• Übungstext:
━━━━
Am Uniklinikum Würzburg hat Alexandra Wuttke die Stiftungsprofessur für
die Prävention von Demenz und Demenzfolgeerkrankungen angetreten. Sie
möchte vor allem die wissenschaftlichen Erkenntnisse aus der
Demenzforschung in die Praxis bringen, Interventionen zur Stressreduktion
für Menschen mit Demenz und ihre Angehörigen entwickeln und im Alltag
erproben.
Würzburg. Sie ist mit 34 Jahren eine der jüngsten Professorinnen in der
Würzburger Universitätsmedizin. Und sie kümmert sich um die Älteren
unserer Gesellschaft - um Menschen mit Demenz. „Seit meinem Psychologie-
Studium finde ich ältere Menschen spannend und faszinierend“, erläutert
Prof. Dr. Alexandra Wuttke ihren Arbeitsschwerpunkt. „Ich erlebe
tagtäglich, welche Ressourcen in ihnen schlummern. Ihre Kräfte und
Energien wären so wichtig für einen intergenerationalen Austausch. Schade,
dass die Gesellschaft oft eine negative Sicht auf die älteren Menschen
hat.“
„Was wir aus der Forschung wissen, müssen wir in den Alltag bringen!“
Ebenso bedauerlich findet sie, dass die Demenz immer noch stigmatisiert
wird. Das Wort Demenz verbinden viele mit der Oma im Pflegeheim, die einen
nicht mehr erkannt hat, oder dem Opa, der nicht mehr reden konnte. Alle
hätten das letzte Stadium im Kopf und dass man gegen eine Demenz machtlos
sei. Aber dass es einen jahrzehntelangen Vorlauf gibt, sich die Demenz
schleichend entwickelt und sich viele Weichen stellen lassen, um das
Fortschreiten zu verlangsamen und die Selbstständigkeit für einen sehr
langen Zeitraum zu erhalten, das sei leider nicht in den Köpfen. Und das
möchte Alexandra Wuttke ändern: Das Wissen aus der Forschung in die
Bevölkerung bringen! Ein weiteres Ziel ist der Ausbau der frühen
Begleitung und Intervention, die sich sowohl an die Menschen mit Demenz
als auch ihre Angehörige richtet, damit beide gesund bleiben können. Denn
die Diagnose Demenz sei ein Stressor für alle Beteiligten, und in den
unterschiedlichen Stadien der Demenz müsse es spezifische Angebote für
Menschen mit Demenz und ihr Angehörigen geben, um Stress zu reduzieren und
Resilienz zu stärken.
━━━━
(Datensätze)
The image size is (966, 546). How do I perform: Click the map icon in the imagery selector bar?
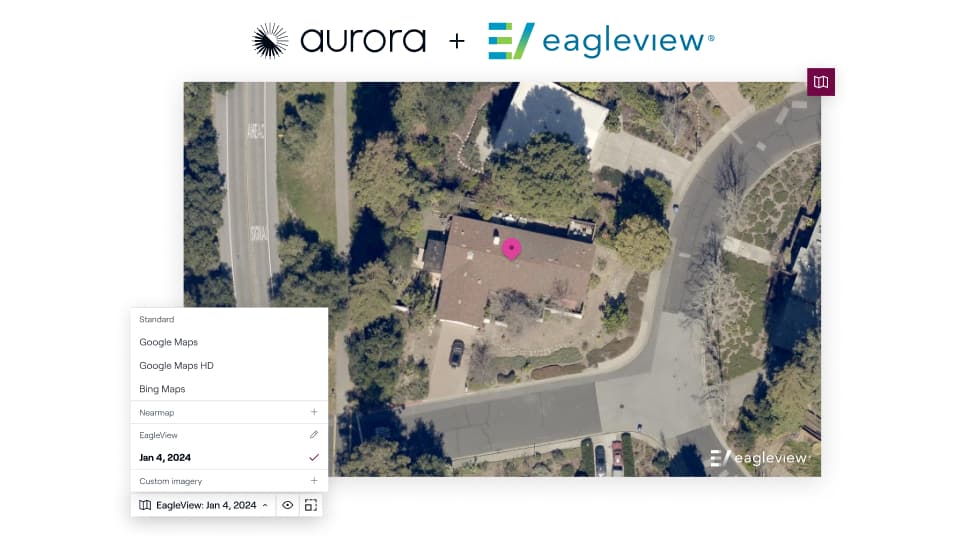point(145,505)
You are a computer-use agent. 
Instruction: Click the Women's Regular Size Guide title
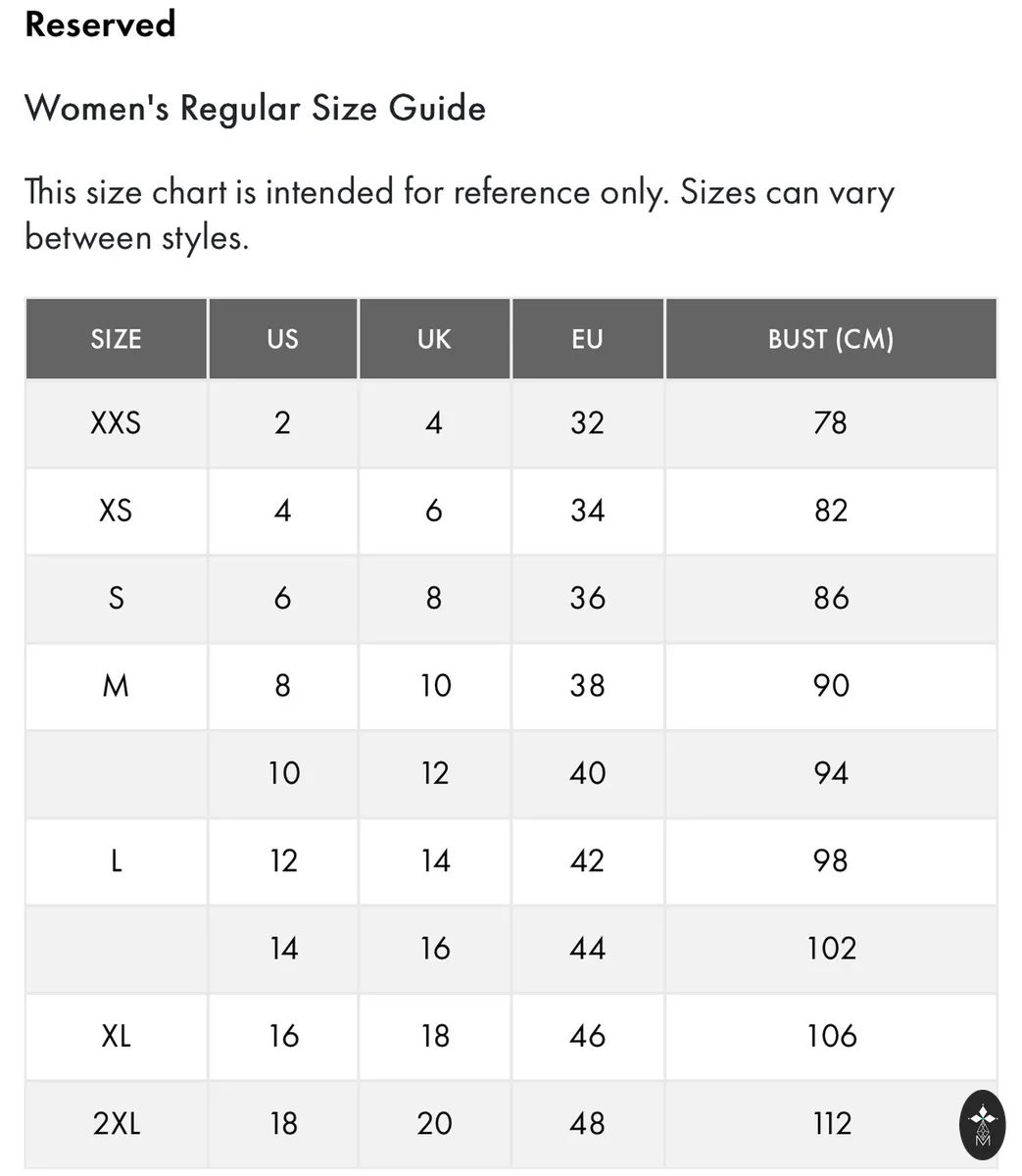tap(255, 108)
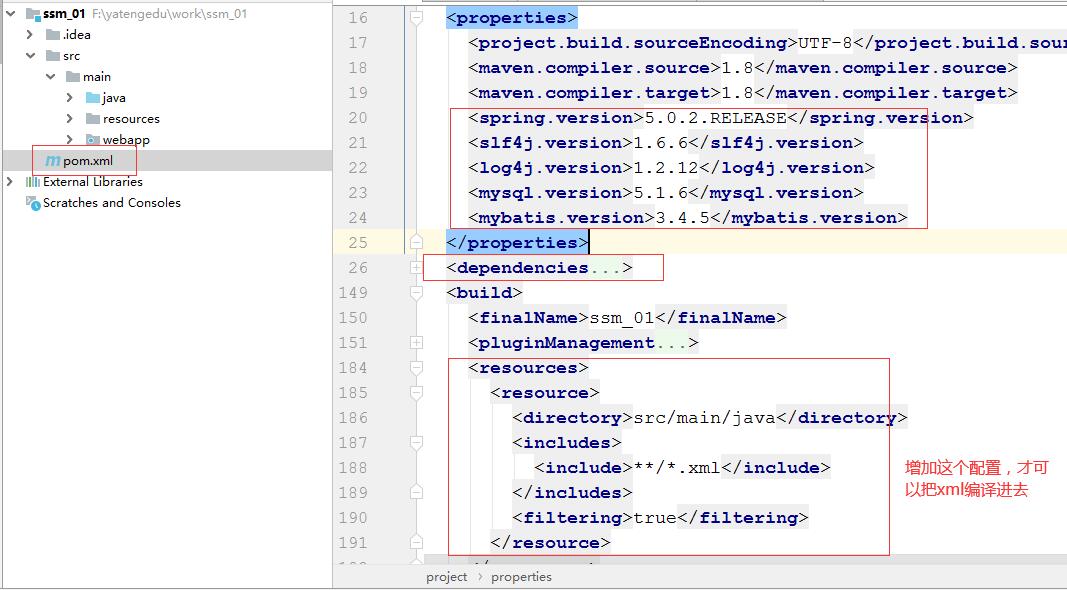Click the resources folder icon

(x=92, y=119)
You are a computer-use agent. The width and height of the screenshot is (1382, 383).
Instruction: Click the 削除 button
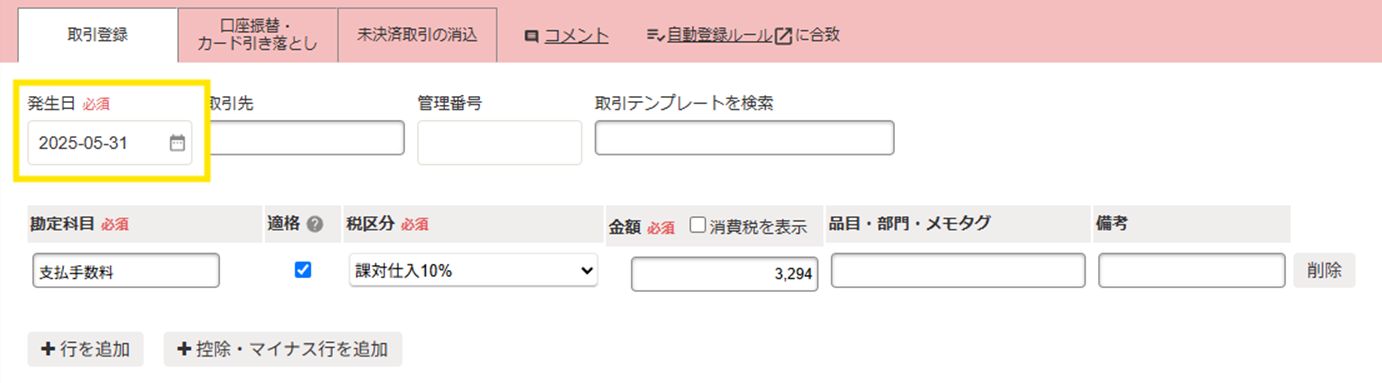pos(1324,271)
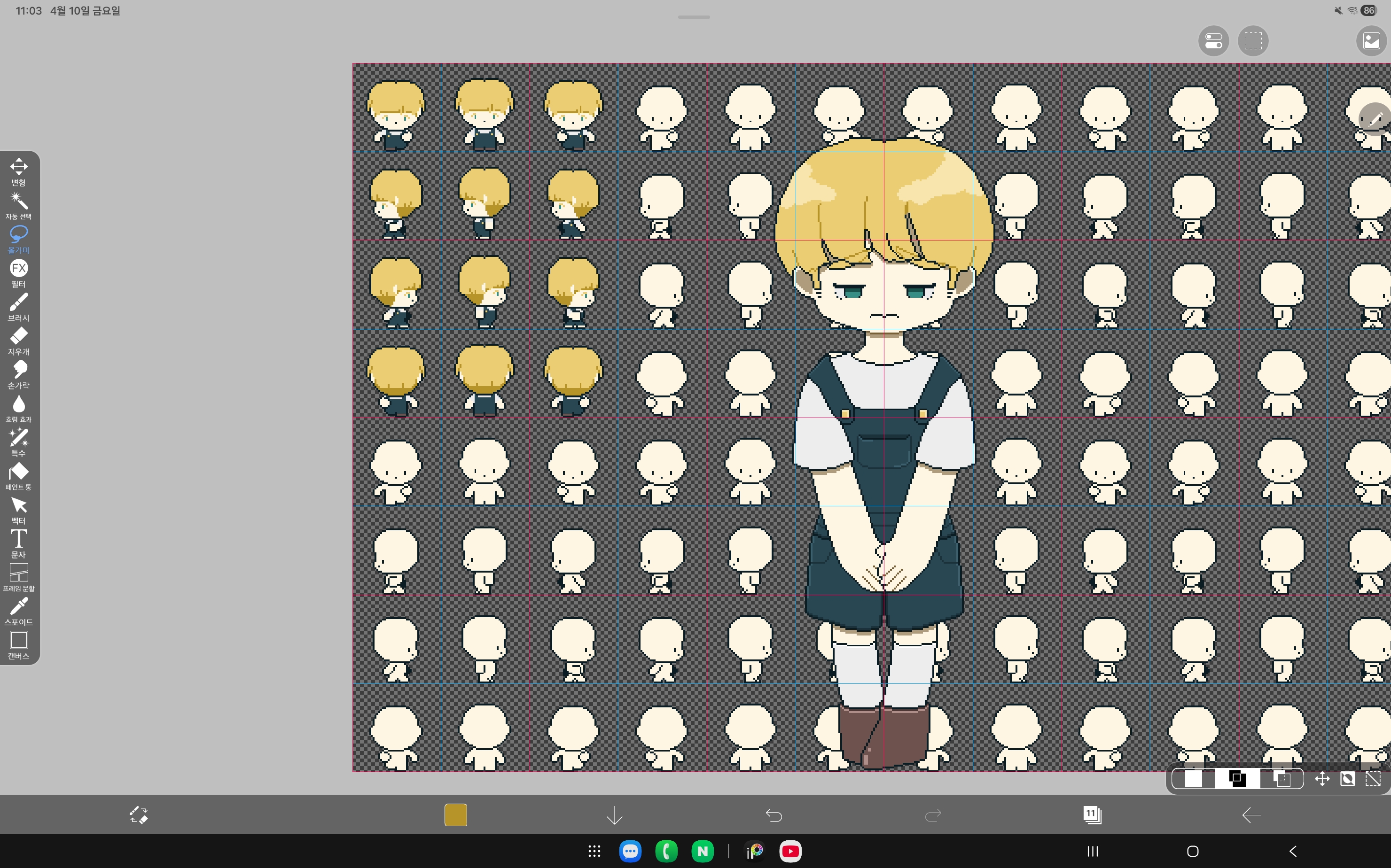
━━━━
Beantworte die drei Fragen knapp mithilfe des Übungstextes.
(a) Wie alt ist Alexandra Wuttke?
(b) Seit wann findet sie ältere Menschen spannend und faszinierend?
(c) Was ist die Diagnose Demenz für alle Beteiligten?
Die Zeilen haben hierfür keine Bedeutung.

(a) 34 Jahre.
(b) Seit ihrem Psychologiestudium.
(c) Ein Stressor.